The Lanham Act (which is U.S. trademark law; there is no specific unfair competition law at the federal level) 15 U.S.C. §1125(a) stipulates that any person who uses in commercial advertising or publicity a false source identification, or a false or misleading State the nature, characteristics, quality and origin of the goods and bear civil liability to the person who caused the damage or is likely to cause the damage. (Any person who … uses … false designation of origin, false or misleading description of fact, or false or misleading representation of fact, which in commercial advertising or promotion, misrepresents the nature, characteristics, qualities, or geographical origin of his or her or another person’s goods, services, or commercial activities, shall be liable in a civil action by any person who believes that he or she is or likely is to be damaged by such act.)

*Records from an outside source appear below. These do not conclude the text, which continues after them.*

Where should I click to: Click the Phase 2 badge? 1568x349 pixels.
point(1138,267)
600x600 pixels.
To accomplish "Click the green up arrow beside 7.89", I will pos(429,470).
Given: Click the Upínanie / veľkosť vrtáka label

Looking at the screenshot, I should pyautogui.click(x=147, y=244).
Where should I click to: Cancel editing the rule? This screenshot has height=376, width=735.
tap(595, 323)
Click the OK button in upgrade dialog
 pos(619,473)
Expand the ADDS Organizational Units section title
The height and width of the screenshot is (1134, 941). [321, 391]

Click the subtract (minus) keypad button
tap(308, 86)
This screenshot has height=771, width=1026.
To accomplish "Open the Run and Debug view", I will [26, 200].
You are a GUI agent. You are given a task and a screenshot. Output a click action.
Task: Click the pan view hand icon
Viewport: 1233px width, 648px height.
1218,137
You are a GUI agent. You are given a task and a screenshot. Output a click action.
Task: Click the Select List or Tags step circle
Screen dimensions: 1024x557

4. A brief analysis of the accusations of false advertising and propaganda against Renault

First of all, regarding the accusation made by Reynolds that “the defendants misleadingly and falsely stated that its disposable e-cigarettes were approved for sale or allowed to be sold by the FDA”, the investigation application did not specify the specific misleading and false statements. If the relevant words are used If the meaning of a word is not clear, it means there are different understandings of the statement, and there is usually a lot of room for dispute. In addition, domestic enterprises can also provide objective evidence to prove that they have not made such statements or similar statements and that it is the behavior of U.S. dealers, and raise defenses such as that dealers should be held responsible for false and misleading advertising or promotional activities. The brand’s responsibility in this regard is heavier than that of the OEM. When the brand knows or should know the content of the advertisement or promotion, whether it restrains the dealer from making false or untrue publicity is also expected to be a controversial point in the division of responsibilities.


Secondly, R.J. Reynolds accusation that the e-cigarettes manufactured by domestic companies contain the word “clear” is a matter of literal interpretation. Reynolds believes that “clear” conveys to consumers that the product does not contain taste. However, the meaning of “clear” in English also includes no problem, flawless, pure, (taxes paid), etc. , the specific explanation in this context needs to be discussed based on the actual situation, and there is room for debate on Renault’s accusation.


Thirdly, although Renault’s accusation of false source identification is well-founded, Renault is not the right holder of the cartoon image and cannot prove the constitutive element of “damage” in 15 U.S.C. §1125(a).


Finally, R.J. Reynolds sent a reminder email to wholesalers and retailers on September 18, 2023. The title was likely to be expanded, and the content hinted to a certain extent that Renault’s Vuse Alto product had FDA approval (the product actually did not pass PMTA ), the email is suspected of exaggeration and misleading, and is also suspected of unfair competition. The Anglo-American legal system requires that the party seeking equitable relief must not have “unclean hands.” Renault’s actions to seek equitable relief such as general exclusion orders and permanent injunctions are inconsistent with the concept of traditional equity.


Regarding the accusations against the defendants in Renault’s “337 investigation” application that they violated the Prevention of All Cigarette Trafficking Act (PACT Act) and customs laws, please pay attention to subsequent articles.